Ces normes couvrent en principe33 tous les sujets de durabilité à propos desquels il faut rendre compte. Elles sont au nombre de douze34 et s’appliquent à tous les secteurs d’activité de l’économie. Des normes sectorielles seront adoptées au cours des années à venir. Dans l’intervalle, les entreprises pourront, pour leur secteur d’activité et dans la mesure du nécessaire, recourir à des normes internationales ou sectorielles existantes pour rendre compte de certains facteurs importants non couverts par les normes existantes.
Ces normes décrivent de façon précise et selon une structure uniforme le type et la nature des informations qui devront être publiées. Dans chaque norme, une série d’« exigences de publication » (en anglais « disclosure requirements ») et de « points de données » (en anglais « datapoints ») sont identifiés qui, s’ils sont évalués comme importants (en anglais « material »), doivent être repris dans le rapport de gestion. L’entreprise devra fournir un index de ces éléments pour faciliter la lecture par les destinataires du rapport, et devront adopter un format électronique unique et des « balises » qui faciliteront la recherche d’informations et leur agrégation au moyen d’outils digitaux35.
Seules les normes ESRS 1 (« Exigences générales ») et ESRS 2 (« Informations générales à publier ») sont mises en œuvre dans le rapport de gestion obligatoirement.

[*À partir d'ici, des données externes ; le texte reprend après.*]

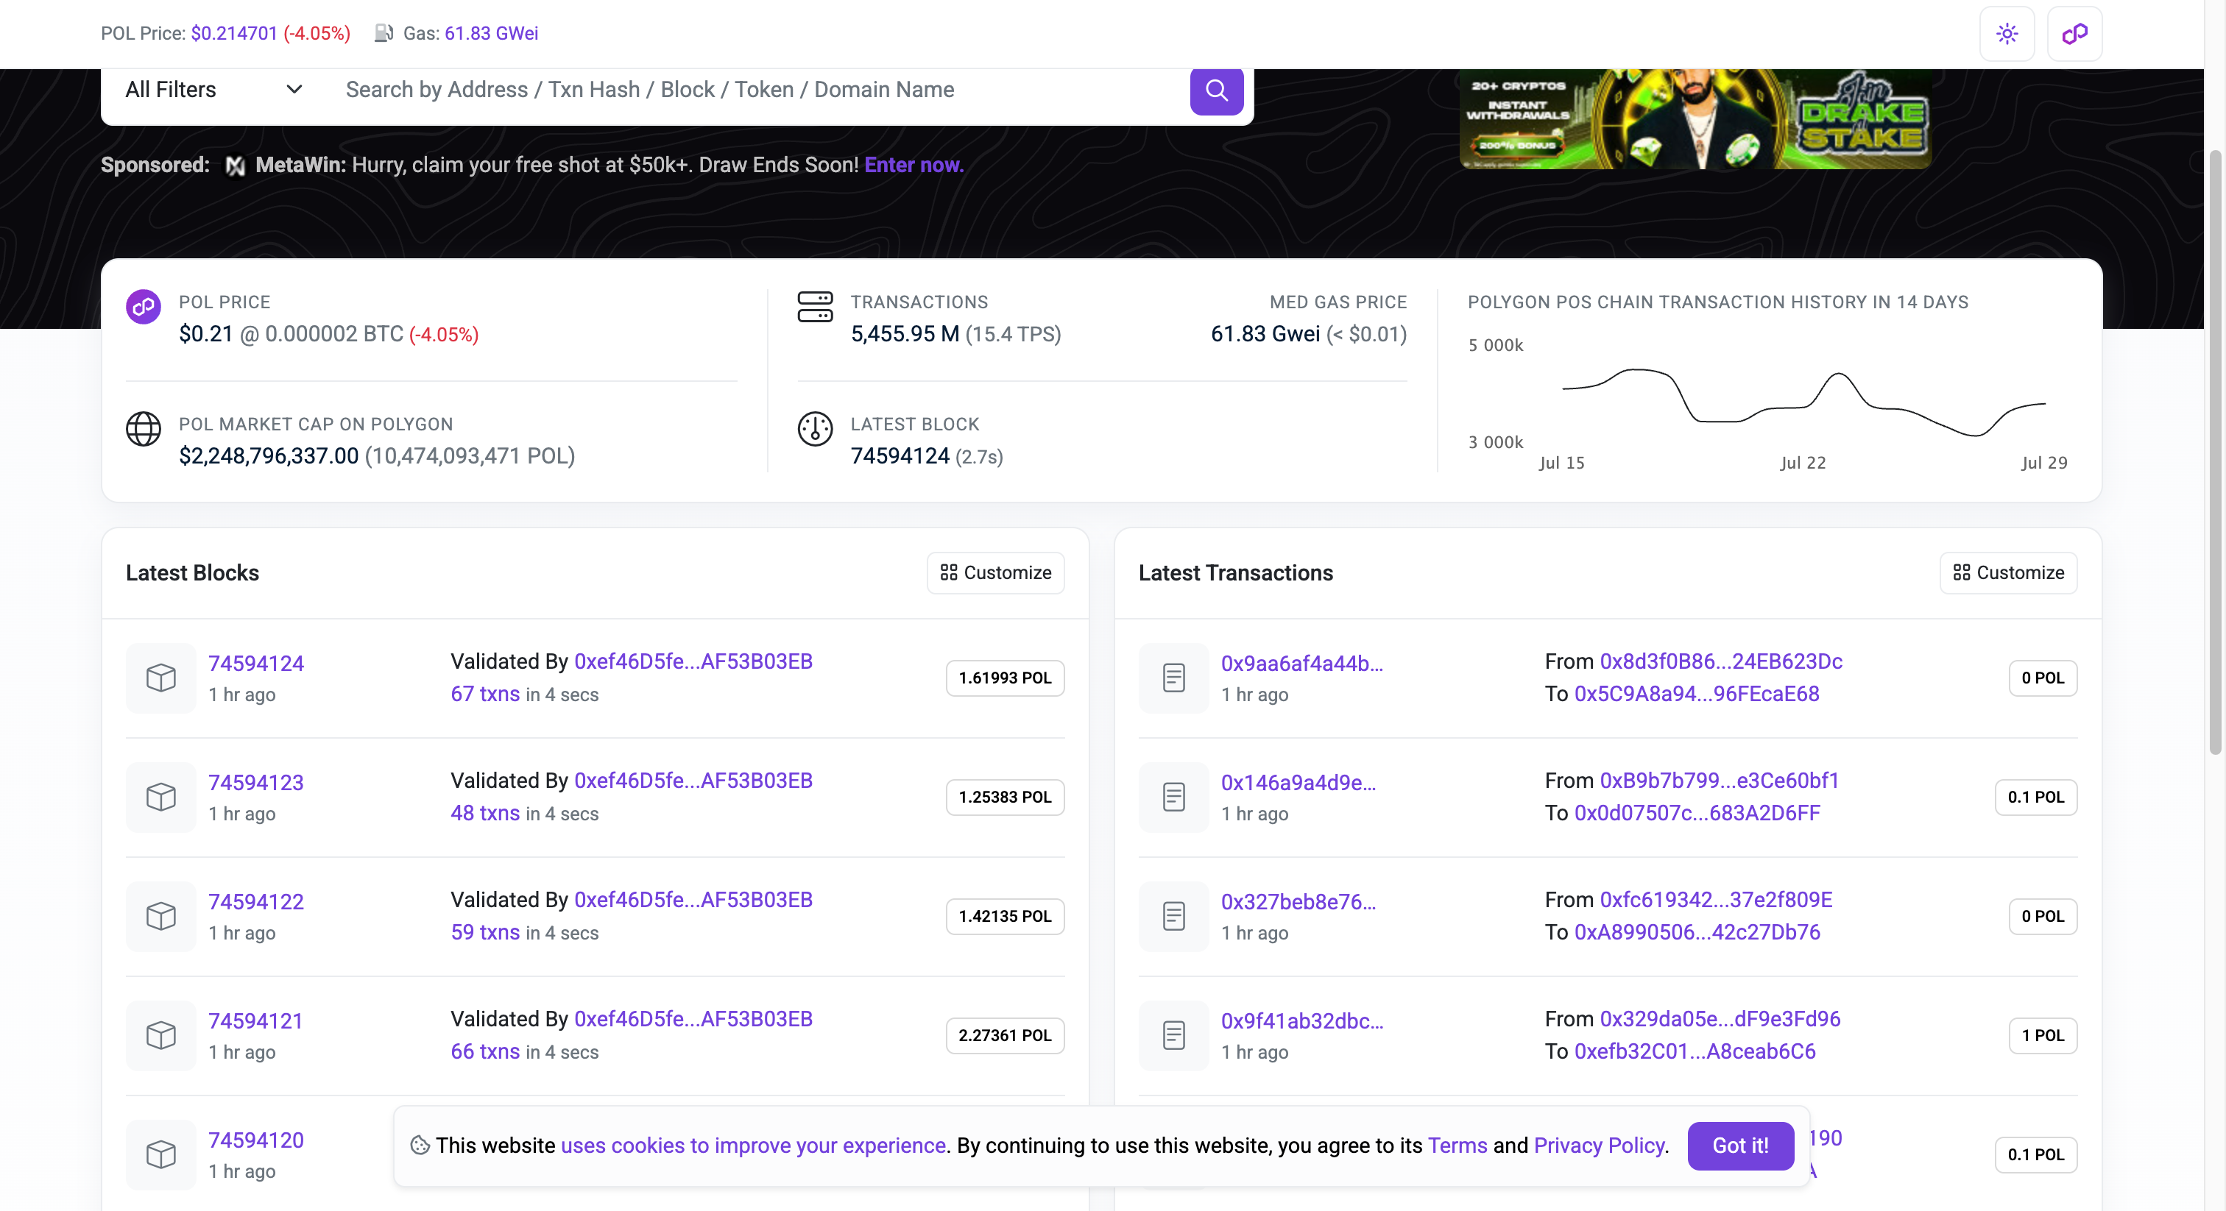Click the Drake Stake ad banner

pos(1695,119)
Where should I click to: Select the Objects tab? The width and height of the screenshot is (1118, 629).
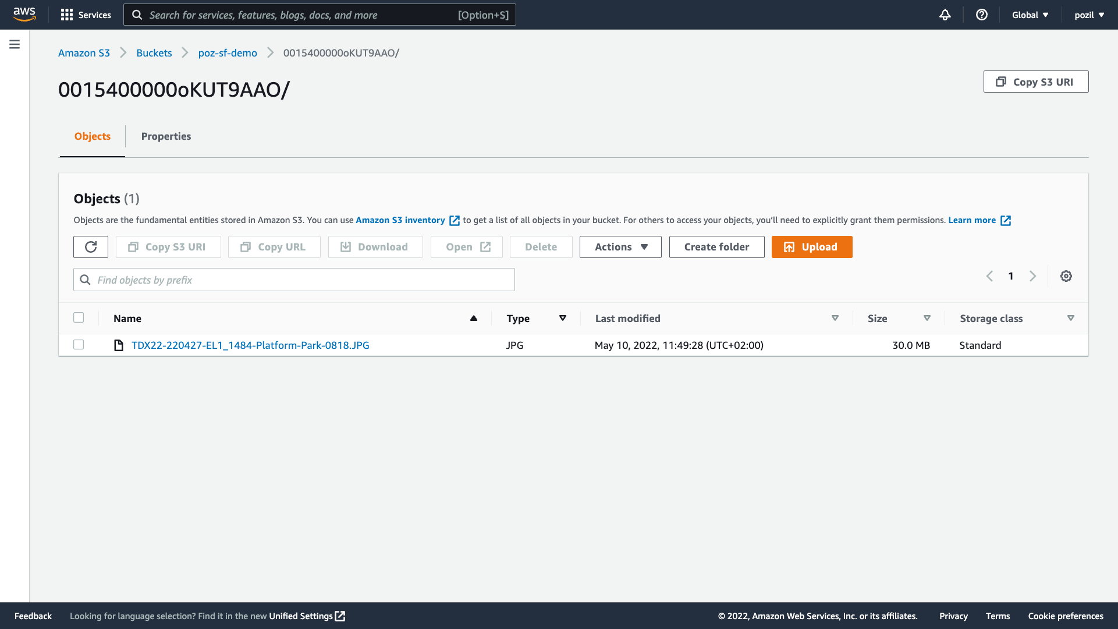92,136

Les informations contenues dans les autres normes ne doivent être reprises dans le rapport de gestion que si elles sont « importantes » pour permettre aux partie prenantes (financières ou non-financières) de comprendre l’évolution des affaires et les perspectives de l’entreprise à court (l’année financière), moyen (jusqu’à 5 ans) et long terme (plus de 5 ans)36.
3.4 Impact de CSRD sur les entreprises non soumises à cette réglementation : la « chaine de valeur »
Le rapport de gestion ne peut pas se contenter de rendre compte des activités de la société elle-même (ou de son groupe d’un point de vue consolidé) en matière de durabilité. Il doit également rendre compte de l’impact résultant de l’activité de l’ensemble de sa « chaine de valeur ».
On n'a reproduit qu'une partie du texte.